Une conversation engagée pour valoriser l’histoire, le patrimoine et les mémoires de l’océan Indien
Le 15 mai 2025, en marge du Festival de Cannes, la Commission de l’océan Indien (COI) a organisé à l’African House une table ronde intitulée « L’océan Indien, carrefour des mémoires partagées ». Cette rencontre s’inscrit dans le cadre du projet régional de développement des industries culturelles et créatives (ICC), mis en œuvre par la COI avec le soutien de l’Agence française de développement (AFD).
Réunissant artistes, chercheurs et professionnels de la culture, la table ronde a exploré la manière dont les récits artistiques peuvent raviver les mémoires historiques de la région – coloniales, esclavagistes, migratoires – et nourrir des imaginaires communs à l’échelle de l’Indianocéanie et au-delà.

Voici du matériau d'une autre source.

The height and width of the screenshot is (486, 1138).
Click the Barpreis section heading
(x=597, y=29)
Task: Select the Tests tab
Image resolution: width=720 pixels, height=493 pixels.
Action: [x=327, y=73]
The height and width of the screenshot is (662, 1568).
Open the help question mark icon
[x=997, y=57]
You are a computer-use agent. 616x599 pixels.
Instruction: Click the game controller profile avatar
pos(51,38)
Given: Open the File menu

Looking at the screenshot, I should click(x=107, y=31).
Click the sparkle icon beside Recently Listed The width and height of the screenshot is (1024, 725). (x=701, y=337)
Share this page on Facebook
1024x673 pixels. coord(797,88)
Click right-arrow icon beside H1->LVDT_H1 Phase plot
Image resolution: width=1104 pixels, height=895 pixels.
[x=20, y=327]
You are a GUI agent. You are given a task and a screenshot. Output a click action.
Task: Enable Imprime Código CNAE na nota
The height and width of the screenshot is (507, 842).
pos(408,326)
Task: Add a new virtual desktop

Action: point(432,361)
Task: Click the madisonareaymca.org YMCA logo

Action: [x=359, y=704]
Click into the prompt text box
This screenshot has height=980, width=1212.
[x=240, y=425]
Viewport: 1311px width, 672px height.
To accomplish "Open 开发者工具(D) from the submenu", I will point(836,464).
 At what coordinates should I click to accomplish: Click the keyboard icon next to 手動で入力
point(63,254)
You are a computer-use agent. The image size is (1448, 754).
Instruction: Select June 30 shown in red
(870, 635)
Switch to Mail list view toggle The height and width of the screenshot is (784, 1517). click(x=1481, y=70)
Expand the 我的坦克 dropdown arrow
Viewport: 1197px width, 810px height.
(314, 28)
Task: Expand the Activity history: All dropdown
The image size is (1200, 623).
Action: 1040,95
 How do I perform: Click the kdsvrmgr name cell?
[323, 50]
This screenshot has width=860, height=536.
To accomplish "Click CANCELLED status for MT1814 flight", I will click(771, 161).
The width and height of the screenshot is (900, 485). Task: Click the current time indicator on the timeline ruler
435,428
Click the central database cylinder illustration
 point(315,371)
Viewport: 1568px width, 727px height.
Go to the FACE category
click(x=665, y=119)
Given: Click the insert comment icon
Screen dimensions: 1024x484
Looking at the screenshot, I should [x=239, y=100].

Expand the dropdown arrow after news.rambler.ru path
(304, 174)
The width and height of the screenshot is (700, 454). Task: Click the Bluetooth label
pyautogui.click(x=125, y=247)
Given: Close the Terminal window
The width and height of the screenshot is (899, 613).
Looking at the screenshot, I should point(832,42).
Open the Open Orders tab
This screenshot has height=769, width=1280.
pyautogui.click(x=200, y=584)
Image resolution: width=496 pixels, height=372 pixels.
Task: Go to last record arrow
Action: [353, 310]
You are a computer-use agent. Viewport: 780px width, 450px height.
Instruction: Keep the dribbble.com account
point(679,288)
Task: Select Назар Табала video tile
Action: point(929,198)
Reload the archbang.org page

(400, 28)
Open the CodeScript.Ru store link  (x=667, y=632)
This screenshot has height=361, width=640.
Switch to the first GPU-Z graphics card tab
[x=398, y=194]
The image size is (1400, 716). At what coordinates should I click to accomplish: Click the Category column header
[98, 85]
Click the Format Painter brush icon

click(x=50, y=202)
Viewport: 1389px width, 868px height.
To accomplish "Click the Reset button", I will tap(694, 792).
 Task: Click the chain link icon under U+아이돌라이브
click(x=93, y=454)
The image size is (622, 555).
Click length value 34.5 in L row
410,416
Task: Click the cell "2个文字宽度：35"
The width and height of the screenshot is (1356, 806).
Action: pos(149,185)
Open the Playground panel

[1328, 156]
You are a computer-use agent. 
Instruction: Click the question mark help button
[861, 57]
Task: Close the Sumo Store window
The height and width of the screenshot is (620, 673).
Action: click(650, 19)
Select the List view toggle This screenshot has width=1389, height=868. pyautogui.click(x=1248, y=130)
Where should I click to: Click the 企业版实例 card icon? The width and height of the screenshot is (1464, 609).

Deux voix majeures ont nourri cette réflexion à travers leurs démarches artistiques et leurs expériences de terrain :
- Shenaz Patel (Maurice), écrivaine et journaliste, est revenue sur son travail de réhabilitation des récits oubliés de l’esclavage, notamment à travers la figure des marronnes, ces femmes esclavisées en fuite. Elle a souligné l’importance de la transmission, de la pluralité des voix et du rôle de la création pour relier les mémoires individuelles aux mémoires collectives.
- Simon Moutaïrou (France/Bénin), réalisateur du film Ni chaînes ni maîtres, a partagé son expérience de tournage à Maurice et les échos puissants que son œuvre a suscités auprès du public. Plusieurs spectateurs lui ont confié avoir découvert à travers ce récit une part de leur propre histoire, longtemps absente des narrations dominantes.
Projection d'extraits du film "Ni chaînes ni maîtres"
Premier long-métrage de Simon Moutaïrou, Ni chaînes ni maîtres est un drame historique situé à l’île Maurice en 1759. Il retrace la fuite de Massamba et de sa fille Mati, esclaves dans une plantation de canne à sucre, face à l’oppression coloniale. Tourné à Maurice en 2023, le film a bénéficié du soutien de l’Economic Development Board (EDB), à travers son Rebate Scheme.
Dans une interview accordée au Bondy Blog, le réalisateur affirme : « Le marronnage, c’est une image de résistance qu’on ne voit pas dans les livres d’histoire. [...] Le cinéma a un rôle à jouer dans l’éducation, car il permet de rendre l’histoire vivante et d’émouvoir d’une manière différente. »
Perspectives à venir
Une synthèse des échanges ainsi que des ressources complémentaires seront bientôt disponibles sur Kiltir.org et sur le site de la Commission de l’océan Indien. Restez connectés pour approfondir cette réflexion collective sur les mémoires partagées de l’océan Indien et participer à la construction d’un récit pluriel !

Astrid Audibert, modératrice de la rencontre et coordinatrice du projet ICC en Indianocéanie, a conclu :
« On ne peut plus dire que ces histoires s’adressent à une niche, qu’elles ne sont pas mainstream. Au contraire, elles touchent un public large, elles parlent au monde. Ces récits touchent, questionnent, rassemblent. Et merci aux artistes comme Shenaz et Simon de s’en emparer, de donner voix à celles et ceux que l’histoire officielle a laissés dans l’ombre. »
Il s’agit aujourd’hui de faire émerger une histoire plurielle, dans laquelle chacun peut redevenir acteur et auteur de son propre récit, et se découvrir des liens insoupçonnés avec d’autres – à travers des trajectoires, des mémoires, des résistances partagées.
Le projet ICC de la COI s’inscrit pleinement dans cette dynamique et entend soutenir les récits artistiques qui explorent les mémoires partagées de l’Indianocéanie, dans toute leur complexité, leur diversité et leur puissance de transformation.
Le Projet Régional de Développement des Industries Culturelles et Créatives (ICC) en Indianocéanie, financé par l’Agence française de développement (AFD) et mis en œuvre par la Commission de l’océan Indien (COI) au bénéfice des quatre pays de l’océan Indien (Madagascar, Maurice, Seychelles et Union des Comores) et du Mozambique, s’inscrit dans la continuité de la stratégie et de la politique culturelle de la COI (2012) et dans la stratégie de l’AFD dans le secteur des ICC.
Le projet vise également à encourager les pays membres de la COI à baser leur développement sur les richesses culturelles régionales spécifiques au sud-ouest de l’océan Indien.